Damodaran et al. (2012) presented a particle swarm optimization (PSO) for nonidentical machines to minimize the production makespan. In the end, the algorithm’s results were compared to a GA and CPLEX. Kim et al. (2003) proposed four heuristics of the earliest weighted due date, the shortest weighted processing time, the twolevel batch scheduling heuristic, and the SA method for unrelated machines with the goal of minimizing the total weighted tardiness. Hulett and Damodaran (2015) offered a PSO for the problem of minimizing the total weighted tardiness. In another research, Suhaimi et al. (2016) considered makespan minimization using the Lagrangian approach. In the end, they compared the computational results with results obtained from metaheuristic approaches applied in previous studies. Jiang et al. (2017) evaluated the production makespan minimization problem for identical machines by considering batch transportation, for which they proposed a hybrid DPSOGA algorithm. Hulett and Damodaran (2017) solved the problem of minimizing the total weighted tardiness using the artificial bee colony (ABC) algorithm and compared the results with PSO results. In another study, Hulett et al. (2017) solved the problem of minimizing total weighted tardiness of tasks by using PSO and proposed a heuristic for allocating tasks to batches and assigning batches to machines. Moreover, Zhou et al. (2018) evaluated the minimization of production makespan for unrelated machines by considering arbitrary job sizes and clearance time. They proposed a GAbased heuristic for the lower bound of the problem.
According to the literature review presented above, no research has been conducted to evaluate the problem of unrelated parallel batch machines by simultaneous minimization of several objectives and solving them with a multiobjective metaheuristic harmony algorithm. Therefore, the present study designs and develops a model for simultaneous minimization of production makespan and machine purchasing costs and tardiness penalties, and earliness costs of tasks in unrelated parallel batch machines. Ultimately, a metaheuristic based on the harmony search (HS) algorithm is proposed.
3. MATERIALS AND METHODS
As mentioned, batch processors process tasks in batches. The processing time of batches can be either fixed or variable; in problems with variable batch processing time, the processing time depends on the tasks that form the batches. Meanwhile, in problems with fixed batch processing time, the processing time is independent of the tasks existing in the batch and has a fixed value (Damodaran et al., 2009). In the present research, we consider the batch processing time variable. Since each task has the desired processing time, the longest processing time of the tasks existing in the batch will determine the batch processing time if the batch processing time is variable. Each task has an access time to be placed in a batch and a time of processing initiation on the machine, which plays a determining role in the start time of processing each batch.
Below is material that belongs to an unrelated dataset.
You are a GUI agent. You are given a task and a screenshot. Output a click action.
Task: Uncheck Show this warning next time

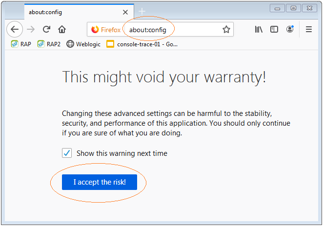tap(67, 153)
In other words, the task that reaches the batch at the latest time and has the longest accessibility time determines the batch processing start time. Each batch needs to be prepared before being processed on a machine, which is known as the batch preparation time. In this regard, the longest task preparation time in each batch determines the preparation time of that batch.
Assume that at the beginning of the scheduling period, there are n tasks with characteristics of Pj processing time and rj accessibility time, and Sj task size, which is equal to the amount of customer order for the jth task. The tasks enter the station based on their accessibility time and are classified in b batches that have S equal task unit capacity in the form of a batch before being processed on the machines. Notably, the tasks are assigned to machines such that the total number of tasks in a batch is lower than or equal to the machine capacity. In this station, there are m parallel machines, the capacities of which are different and equal to S_{i}. The processors have different capacities and speeds due to their irrelevance. Therefore, the preparation and processing time of batches on various machines will be different; for example, the batch processing and preparation time on the ith machine and the kth batch will be equal to P_{ik} and R_{Tik}, respectively. Therefore, each functional scale encom passes scheduling issues such as maximization of makespan, task earliness, task tardiness, and other functional scales by using the formed batches and their processing time is calculated. For instance, the maximum makespan in these problems is the maximum makespan of the last batch on the last machine. After completing the tasks in batches, the makespan of a task will be equal to the makespan of the batch that includes the desired task. In other words, the delivery time of a task is compared to the makespan of the batch in order to estimate the earliness of the task. Accordingly, it is aimed to determine the optimal batch shaping values, assign batches to machines, and determine the optimal batch sequence on machines in order to obtain the Pareto solutions of two objectives of minimizing the makespan of the last batch on the last machine and minimizing the task tardiness and earliness costs and machine purchasing costs.
3.1 Premises

The time of processing, preparation and accessibility of tasks are definite and independent of scheduling and sequencing of the tasks.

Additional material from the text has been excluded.